A região de Angra dos Reis também é bastante conhecida pelas propriedades privadas que dificultam o acesso às praias. O apresentador Luciano Hulk, por exemplo, já foi multado em R$ 40 mil por limitar acesso à praia da Ilha das Palmeiras, onde tem uma casa.
O que diz a legislação?
Atualmente, as praias são áreas públicas sob domínio da União, ou seja, de acesso livre a todos. Também são áreas públicas os terrenos de marinha, que ficam em uma faixa de 33 metros, contados a partir da linha da maré média de 1831 em direção à parte da terra.
Apesar de serem terrenos públicos, entes privados podem adquirir terrenos, caso obedeçam a determinadas regras a depender do tipo de aquisição. Em todas elas, no entanto, há uma norma que permanece: uma passagem a cada 100 metros para garantir à população o livre acesso à praia.
Assim, aqueles que dificultam ou bloqueiam o acesso às praias estão sujeitos a responsabilizações legais. “Todos esses particulares que têm imóveis nos terrenos adjacentes às praias são obrigados por lei a permitir o acesso. A gente pode denunciar para o Ministério Público e exigir o nosso direito de acesso à praia”, afirma Carolina Cardoso.

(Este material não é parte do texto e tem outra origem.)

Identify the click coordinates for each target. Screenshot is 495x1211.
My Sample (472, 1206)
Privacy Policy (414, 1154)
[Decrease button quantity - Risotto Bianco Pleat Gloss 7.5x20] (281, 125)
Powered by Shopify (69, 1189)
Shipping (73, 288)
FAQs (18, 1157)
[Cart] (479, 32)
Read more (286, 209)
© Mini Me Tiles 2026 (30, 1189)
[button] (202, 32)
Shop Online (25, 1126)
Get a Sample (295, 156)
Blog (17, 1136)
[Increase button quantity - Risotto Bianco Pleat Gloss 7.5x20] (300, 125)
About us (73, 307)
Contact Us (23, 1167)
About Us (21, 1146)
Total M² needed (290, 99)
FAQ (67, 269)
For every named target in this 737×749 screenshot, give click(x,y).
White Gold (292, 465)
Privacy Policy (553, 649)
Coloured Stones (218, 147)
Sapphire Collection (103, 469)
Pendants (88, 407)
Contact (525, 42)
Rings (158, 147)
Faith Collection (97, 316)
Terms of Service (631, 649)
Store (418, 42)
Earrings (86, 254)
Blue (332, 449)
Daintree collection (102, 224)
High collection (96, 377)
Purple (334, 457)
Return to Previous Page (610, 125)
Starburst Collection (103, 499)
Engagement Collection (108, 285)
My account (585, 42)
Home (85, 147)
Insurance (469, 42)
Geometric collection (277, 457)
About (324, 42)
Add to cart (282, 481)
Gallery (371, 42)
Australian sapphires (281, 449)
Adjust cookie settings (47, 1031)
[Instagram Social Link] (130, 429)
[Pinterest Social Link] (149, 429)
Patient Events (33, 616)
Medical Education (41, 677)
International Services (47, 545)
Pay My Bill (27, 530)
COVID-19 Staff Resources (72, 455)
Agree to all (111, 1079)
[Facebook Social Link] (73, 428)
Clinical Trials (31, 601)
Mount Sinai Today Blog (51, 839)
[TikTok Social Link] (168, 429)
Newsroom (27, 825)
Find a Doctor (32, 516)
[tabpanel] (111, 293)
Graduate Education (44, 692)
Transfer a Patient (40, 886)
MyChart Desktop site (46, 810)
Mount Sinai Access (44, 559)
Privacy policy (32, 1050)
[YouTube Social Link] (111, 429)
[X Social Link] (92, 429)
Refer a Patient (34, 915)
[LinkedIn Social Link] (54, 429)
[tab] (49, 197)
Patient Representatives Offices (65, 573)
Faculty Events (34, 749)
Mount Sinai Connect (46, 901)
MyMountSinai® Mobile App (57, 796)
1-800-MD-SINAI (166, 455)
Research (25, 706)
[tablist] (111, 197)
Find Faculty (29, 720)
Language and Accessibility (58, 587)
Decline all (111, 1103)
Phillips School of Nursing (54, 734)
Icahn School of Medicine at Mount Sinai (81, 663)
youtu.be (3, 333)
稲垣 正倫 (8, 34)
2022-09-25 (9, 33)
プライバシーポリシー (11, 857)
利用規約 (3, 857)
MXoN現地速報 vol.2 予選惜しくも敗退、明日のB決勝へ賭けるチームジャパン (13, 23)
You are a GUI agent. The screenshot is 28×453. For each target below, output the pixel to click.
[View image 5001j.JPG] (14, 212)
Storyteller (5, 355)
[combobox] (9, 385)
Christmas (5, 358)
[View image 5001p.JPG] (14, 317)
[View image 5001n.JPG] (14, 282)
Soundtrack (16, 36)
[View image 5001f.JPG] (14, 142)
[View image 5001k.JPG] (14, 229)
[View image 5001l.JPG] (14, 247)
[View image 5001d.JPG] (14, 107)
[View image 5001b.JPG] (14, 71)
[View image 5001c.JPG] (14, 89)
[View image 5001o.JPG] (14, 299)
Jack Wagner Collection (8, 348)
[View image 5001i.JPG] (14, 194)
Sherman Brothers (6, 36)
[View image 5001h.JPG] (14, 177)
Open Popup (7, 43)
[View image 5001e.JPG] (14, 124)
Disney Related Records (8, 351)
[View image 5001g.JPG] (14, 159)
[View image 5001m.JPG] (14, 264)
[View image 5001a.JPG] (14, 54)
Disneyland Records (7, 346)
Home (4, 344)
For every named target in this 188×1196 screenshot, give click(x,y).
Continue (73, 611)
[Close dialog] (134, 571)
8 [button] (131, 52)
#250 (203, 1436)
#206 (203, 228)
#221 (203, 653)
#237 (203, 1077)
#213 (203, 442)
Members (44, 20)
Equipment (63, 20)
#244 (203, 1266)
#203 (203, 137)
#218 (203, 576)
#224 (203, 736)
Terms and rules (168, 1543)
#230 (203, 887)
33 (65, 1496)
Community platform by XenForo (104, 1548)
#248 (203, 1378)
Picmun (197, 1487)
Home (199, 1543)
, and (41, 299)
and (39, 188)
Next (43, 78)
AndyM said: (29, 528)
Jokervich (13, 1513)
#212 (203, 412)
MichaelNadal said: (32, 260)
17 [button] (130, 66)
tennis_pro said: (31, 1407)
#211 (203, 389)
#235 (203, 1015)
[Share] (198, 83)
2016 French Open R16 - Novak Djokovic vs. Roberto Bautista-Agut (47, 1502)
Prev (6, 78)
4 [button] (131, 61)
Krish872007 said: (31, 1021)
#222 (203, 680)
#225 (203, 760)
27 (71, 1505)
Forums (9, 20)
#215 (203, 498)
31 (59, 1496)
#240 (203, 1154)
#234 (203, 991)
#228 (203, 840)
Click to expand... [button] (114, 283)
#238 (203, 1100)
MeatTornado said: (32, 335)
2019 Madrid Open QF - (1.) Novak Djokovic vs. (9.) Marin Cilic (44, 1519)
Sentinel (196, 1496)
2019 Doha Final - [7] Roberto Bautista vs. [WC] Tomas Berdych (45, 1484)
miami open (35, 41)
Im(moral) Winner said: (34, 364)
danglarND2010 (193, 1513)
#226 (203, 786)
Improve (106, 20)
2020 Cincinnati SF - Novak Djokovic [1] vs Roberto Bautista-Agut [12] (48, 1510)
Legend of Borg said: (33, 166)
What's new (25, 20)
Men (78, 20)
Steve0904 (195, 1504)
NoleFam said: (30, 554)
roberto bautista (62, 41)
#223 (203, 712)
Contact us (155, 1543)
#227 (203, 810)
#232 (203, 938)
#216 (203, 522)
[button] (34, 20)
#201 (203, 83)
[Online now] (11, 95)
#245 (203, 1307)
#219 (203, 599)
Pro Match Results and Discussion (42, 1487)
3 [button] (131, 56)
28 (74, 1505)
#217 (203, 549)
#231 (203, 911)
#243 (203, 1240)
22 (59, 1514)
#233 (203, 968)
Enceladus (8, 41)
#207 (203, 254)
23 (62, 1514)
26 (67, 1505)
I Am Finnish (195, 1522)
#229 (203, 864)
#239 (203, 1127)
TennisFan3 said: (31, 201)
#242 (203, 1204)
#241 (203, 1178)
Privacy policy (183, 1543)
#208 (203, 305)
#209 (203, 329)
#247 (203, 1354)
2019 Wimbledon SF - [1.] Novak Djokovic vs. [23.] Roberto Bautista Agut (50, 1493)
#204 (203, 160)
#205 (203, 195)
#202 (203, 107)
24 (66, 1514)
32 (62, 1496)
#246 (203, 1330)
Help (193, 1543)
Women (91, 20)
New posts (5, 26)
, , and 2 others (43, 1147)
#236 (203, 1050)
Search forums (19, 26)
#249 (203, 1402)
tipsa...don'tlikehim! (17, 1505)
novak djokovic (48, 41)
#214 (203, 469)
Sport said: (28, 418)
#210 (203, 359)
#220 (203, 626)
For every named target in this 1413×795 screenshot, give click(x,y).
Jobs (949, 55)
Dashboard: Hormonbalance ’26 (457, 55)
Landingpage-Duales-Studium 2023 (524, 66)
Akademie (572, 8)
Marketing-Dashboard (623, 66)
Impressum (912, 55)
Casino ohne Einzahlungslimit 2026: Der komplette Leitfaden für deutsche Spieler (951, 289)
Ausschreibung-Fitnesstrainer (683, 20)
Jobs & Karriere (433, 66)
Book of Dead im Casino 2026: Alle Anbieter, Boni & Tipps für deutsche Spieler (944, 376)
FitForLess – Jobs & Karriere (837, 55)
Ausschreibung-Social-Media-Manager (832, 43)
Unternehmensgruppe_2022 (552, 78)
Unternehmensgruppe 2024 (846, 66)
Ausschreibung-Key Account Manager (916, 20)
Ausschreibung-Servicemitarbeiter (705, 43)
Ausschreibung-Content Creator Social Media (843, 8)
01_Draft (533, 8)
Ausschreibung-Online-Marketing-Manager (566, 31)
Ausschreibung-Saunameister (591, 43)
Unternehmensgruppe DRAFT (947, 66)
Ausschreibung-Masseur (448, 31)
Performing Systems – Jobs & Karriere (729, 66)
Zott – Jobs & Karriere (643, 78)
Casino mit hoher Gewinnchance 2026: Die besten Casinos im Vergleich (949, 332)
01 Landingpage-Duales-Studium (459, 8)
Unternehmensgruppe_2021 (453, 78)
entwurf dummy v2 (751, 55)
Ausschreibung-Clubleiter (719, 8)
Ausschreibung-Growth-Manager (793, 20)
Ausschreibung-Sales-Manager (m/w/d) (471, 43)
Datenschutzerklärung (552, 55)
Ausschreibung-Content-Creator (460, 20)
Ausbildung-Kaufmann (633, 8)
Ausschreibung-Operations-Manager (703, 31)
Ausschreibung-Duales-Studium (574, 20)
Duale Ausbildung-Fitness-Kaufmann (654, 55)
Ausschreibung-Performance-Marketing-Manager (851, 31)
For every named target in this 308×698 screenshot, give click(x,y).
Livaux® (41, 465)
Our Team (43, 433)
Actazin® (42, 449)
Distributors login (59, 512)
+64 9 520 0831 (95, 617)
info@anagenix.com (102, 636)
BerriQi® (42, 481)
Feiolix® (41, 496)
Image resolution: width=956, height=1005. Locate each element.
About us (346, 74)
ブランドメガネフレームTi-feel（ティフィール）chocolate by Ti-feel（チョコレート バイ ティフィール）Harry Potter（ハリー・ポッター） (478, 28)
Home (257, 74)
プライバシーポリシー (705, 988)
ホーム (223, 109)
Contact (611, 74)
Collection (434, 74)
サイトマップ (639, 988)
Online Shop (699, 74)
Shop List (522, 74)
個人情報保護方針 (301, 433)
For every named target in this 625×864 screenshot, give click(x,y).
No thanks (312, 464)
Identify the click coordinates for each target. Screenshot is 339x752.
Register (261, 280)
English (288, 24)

Os cidadãos que encontrarem dificuldades para acessar praias podem denunciar os casos às seguintes autoridades: Ministério Público e a Secretaria Municipal ou Estadual do Meio Ambiente. Caso a situação envolva danos ambientais, o Instituto Brasileiro do Meio Ambiente e dos Recursos Naturais Renováveis (Ibama) também pode ser acionado.
PEC das Praias
O relator da PEC das Praias, o senador Flávio Bolsonaro (PL-RJ), afirmou, após a repercussão negativa sobre a Proposta de Emenda à Constituição 3/2022, que o projeto não irá privatizar praias brasileiras “O espaço público que é a praia vai continuar sendo de todos os brasileiros”, disse o parlamentar em entrevista à GloboNews.
Não há, de fato, nenhuma menção explícita à privatização das praias brasileiras no texto da proposta. No entanto, uma das consequências diretas das mudanças da PEC é justamente a possibilidade de privatizar o acesso às praias. Isso porque abre a possibilidade para que os terrenos de marinha deixem de ser públicos.
Assim, a PEC propõe que não haja nenhuma garantia de acesso às praias, o que pode representar a privatização, principalmente se levado em consideração o cenário atual de privação.
Licio Monteiro, professor de Geografia Política e Geopolítica na Universidade Federal do Rio de Janeiro (UFRJ) e integrante do Observatório de Territórios Sustentáveis e Saudáveis da Bocaina (OTSS/Fiocruz/FCT), afirma que a PEC “reforça os mecanismos de exclusão e de privatização dessas áreas”.
Hoje, “a legislação obriga a garantia do acesso ao ambiente costeiro à praia. Quando deixa de ser terreno de marinha e passa a ser uma propriedade como outra qualquer, não há obrigação nenhuma como a servidão de acesso ao mar”, afirma.
“A questão principal é o acesso. Porque a PEC retira a possibilidade de incidência do poder público na garantia das servidões de acesso a praias nos terrenos que estão adjacentes à costa. Fala-se que não vai se privatizar a faixa de areia, mas a questão é conseguir chegar lá”, diz.
“A lei não está mudando esse limite de 33 metros a partir da linha da maré média. Na verdade, está mudando o que se pode fazer dentro desses 33 metros, onde se pode construir. Hoje, mesmo na área onde se pode construir não se pode fazer o que quiser. Não pode bloquear o acesso”, conclui o professor.
Outro lado
O Brasil de Fato entrou em contato com os responsáveis pela gestão do Condomínio Laranjeiras por WhatsApp e e-mail. Ainda não houve um retorno. Este espaço segue aberto para pronunciamentos.